TokenHub

An LLM routing proxy that routes, arbitrates, and orchestrates requests across multiple providers to optimize cost, latency, reliability, and model quality.

Documentation -- Full user guide, admin guide, developer guide, and API reference. Also available inside the running service at /docs/.

Feature Highlights

Multi-objective routing engine -- weighted model selection balancing cost, latency, failure rate, and model quality across OpenAI, Anthropic, and vLLM providers
Thompson Sampling -- contextual bandit (Beta-distributed) policy for reinforcement-learning-based model selection, with automatic parameter refresh from reward logs
Orchestration modes -- adversarial (plan/critique/refine), vote (fan-out to N models with judge), and refine (iterative self-improvement)
Encrypted credential vault -- AES-256-GCM with Argon2id key derivation, auto-lock on inactivity, and password rotation
API key management -- generate, rotate, revoke, scope-based access control (chat, plan), per-key monthly budget enforcement
Temporal workflow engine -- optional durable execution with circuit breaker fallback to direct engine calls
SSE streaming -- native server-sent event streaming through all provider adapters
Admin UI -- single-page dashboard with setup wizard, real-time flow graph (Cytoscape.js), cost/latency charts (D3.js), what-if simulator, live decision feed, and full CRUD management panels
CLI tool -- tokenhubctl for scriptable administration from the command line
In-band directives -- @@tokenhub annotations in messages to override routing policy per-request
Output shaping -- response format control (json/markdown/text), <think> block stripping, token truncation, and JSON schema validation
Observability -- Prometheus metrics, embedded TSDB, structured logging, health tracking, SSE event bus, audit logs, and request logs
Idempotency -- automatic request deduplication via Idempotency-Key header
Hot reload -- send SIGHUP to reload configuration without restarting
External token injection -- ~/.tokenhub/credentials file for declarative, git-safe secret management

Architecture Overview

TokenHub sits between clients and LLM providers as a reverse proxy. Its core components are:

Routing Engine -- The central decision-maker. For each incoming request, it estimates token count, filters eligible models by budget/latency/context-window/health constraints, then scores them using a multi-objective function with mode-specific weight profiles (cheap, normal, high_confidence, planning, adversarial). When Thompson Sampling is enabled, it replaces the deterministic scorer with probabilistic Beta distribution sampling.

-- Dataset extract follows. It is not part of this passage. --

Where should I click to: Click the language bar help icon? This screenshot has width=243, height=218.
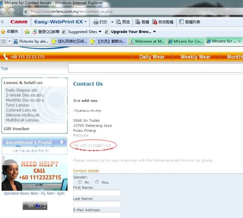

Provider Adapters -- Pluggable adapters for OpenAI, Anthropic, and vLLM translate the provider-agnostic request envelope into provider-specific API calls. Each adapter classifies errors (context overflow, rate limited, transient, fatal) to drive failover and escalation. The vLLM adapter supports round-robin across multiple endpoints.

Health Tracker -- Monitors provider availability in real time. Tracks consecutive errors, transitions providers through healthy/degraded/down states, and enforces cooldown periods. Feeds latency and error-rate data back into the routing scorer.

Temporal Workflows (optional) -- When enabled, every chat and orchestration request is dispatched as a durable Temporal workflow. Activities handle model selection, provider calls, error escalation, and result logging. A circuit breaker automatically falls back to direct engine calls if Temporal becomes unavailable.

Vault -- Encrypted at-rest storage for provider API keys. Uses AES-256-GCM with Argon2id-derived keys. The vault starts locked and must be unlocked via the admin UI or API. It auto-locks after 30 minutes of inactivity.

Event Bus -- In-memory pub/sub system that broadcasts routing events (success, error, escalation, health changes, workflow lifecycle) to SSE subscribers and the admin UI in real time.

Admin UI -- Embedded single-page application served at /admin with panels for vault management, provider configuration, model registry, routing policy, health status, request/audit logs, API key management, reward data, and Temporal workflow visibility. Features a multi-step setup wizard, model discovery, what-if routing simulator, and real-time SSE decision feed. Full documentation is also served at /docs/ within the running service.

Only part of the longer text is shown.